## Exercise prompt
Copy every record below exactly.

______

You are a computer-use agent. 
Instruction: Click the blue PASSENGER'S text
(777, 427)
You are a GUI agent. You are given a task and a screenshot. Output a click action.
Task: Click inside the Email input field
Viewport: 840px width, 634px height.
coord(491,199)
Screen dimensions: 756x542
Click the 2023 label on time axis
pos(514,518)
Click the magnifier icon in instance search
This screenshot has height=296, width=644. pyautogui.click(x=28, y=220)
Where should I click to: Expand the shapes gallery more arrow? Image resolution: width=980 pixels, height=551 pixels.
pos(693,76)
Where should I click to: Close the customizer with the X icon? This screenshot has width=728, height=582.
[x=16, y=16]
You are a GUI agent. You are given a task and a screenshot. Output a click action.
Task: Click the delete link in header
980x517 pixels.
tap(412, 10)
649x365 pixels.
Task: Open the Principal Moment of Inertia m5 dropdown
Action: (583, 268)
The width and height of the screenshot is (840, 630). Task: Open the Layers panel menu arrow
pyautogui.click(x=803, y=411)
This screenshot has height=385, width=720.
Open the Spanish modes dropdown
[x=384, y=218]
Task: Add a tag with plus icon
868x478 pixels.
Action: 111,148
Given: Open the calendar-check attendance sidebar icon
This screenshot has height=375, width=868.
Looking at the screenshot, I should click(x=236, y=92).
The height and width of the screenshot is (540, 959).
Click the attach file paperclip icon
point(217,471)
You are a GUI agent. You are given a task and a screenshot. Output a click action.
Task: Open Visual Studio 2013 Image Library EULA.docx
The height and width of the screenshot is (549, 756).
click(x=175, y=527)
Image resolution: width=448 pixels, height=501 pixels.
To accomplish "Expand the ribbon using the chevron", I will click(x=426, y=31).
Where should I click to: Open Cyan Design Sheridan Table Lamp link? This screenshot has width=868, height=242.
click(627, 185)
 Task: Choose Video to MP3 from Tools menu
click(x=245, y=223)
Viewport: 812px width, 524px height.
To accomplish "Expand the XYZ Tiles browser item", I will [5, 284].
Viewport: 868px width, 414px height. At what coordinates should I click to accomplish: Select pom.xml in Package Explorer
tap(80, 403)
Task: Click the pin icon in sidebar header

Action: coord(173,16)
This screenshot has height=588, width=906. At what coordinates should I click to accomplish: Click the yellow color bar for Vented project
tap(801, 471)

______

## Solution
You are a computer-use agent. 
Instruction: Click the blue PASSENGER'S text
(777, 427)
You are a GUI agent. You are given a task and a screenshot. Output a click action.
Task: Click inside the Email input field
Viewport: 840px width, 634px height.
coord(491,199)
Screen dimensions: 756x542
Click the 2023 label on time axis
pos(514,518)
Click the magnifier icon in instance search
This screenshot has height=296, width=644. pyautogui.click(x=28, y=220)
Where should I click to: Expand the shapes gallery more arrow? Image resolution: width=980 pixels, height=551 pixels.
pos(693,76)
Where should I click to: Close the customizer with the X icon? This screenshot has width=728, height=582.
[x=16, y=16]
You are a GUI agent. You are given a task and a screenshot. Output a click action.
Task: Click the delete link in header
980x517 pixels.
tap(412, 10)
649x365 pixels.
Task: Open the Principal Moment of Inertia m5 dropdown
Action: (583, 268)
The width and height of the screenshot is (840, 630). Task: Open the Layers panel menu arrow
pyautogui.click(x=803, y=411)
This screenshot has height=385, width=720.
Open the Spanish modes dropdown
[x=384, y=218]
Task: Add a tag with plus icon
868x478 pixels.
Action: 111,148
Given: Open the calendar-check attendance sidebar icon
This screenshot has height=375, width=868.
Looking at the screenshot, I should click(x=236, y=92).
The height and width of the screenshot is (540, 959).
Click the attach file paperclip icon
point(217,471)
You are a GUI agent. You are given a task and a screenshot. Output a click action.
Task: Open Visual Studio 2013 Image Library EULA.docx
The height and width of the screenshot is (549, 756).
click(x=175, y=527)
Image resolution: width=448 pixels, height=501 pixels.
To accomplish "Expand the ribbon using the chevron", I will click(x=426, y=31).
Where should I click to: Open Cyan Design Sheridan Table Lamp link? This screenshot has width=868, height=242.
click(627, 185)
 Task: Choose Video to MP3 from Tools menu
click(x=245, y=223)
Viewport: 812px width, 524px height.
To accomplish "Expand the XYZ Tiles browser item", I will [5, 284].
Viewport: 868px width, 414px height. At what coordinates should I click to accomplish: Select pom.xml in Package Explorer
tap(80, 403)
Task: Click the pin icon in sidebar header

Action: coord(173,16)
This screenshot has height=588, width=906. At what coordinates should I click to accomplish: Click the yellow color bar for Vented project
tap(801, 471)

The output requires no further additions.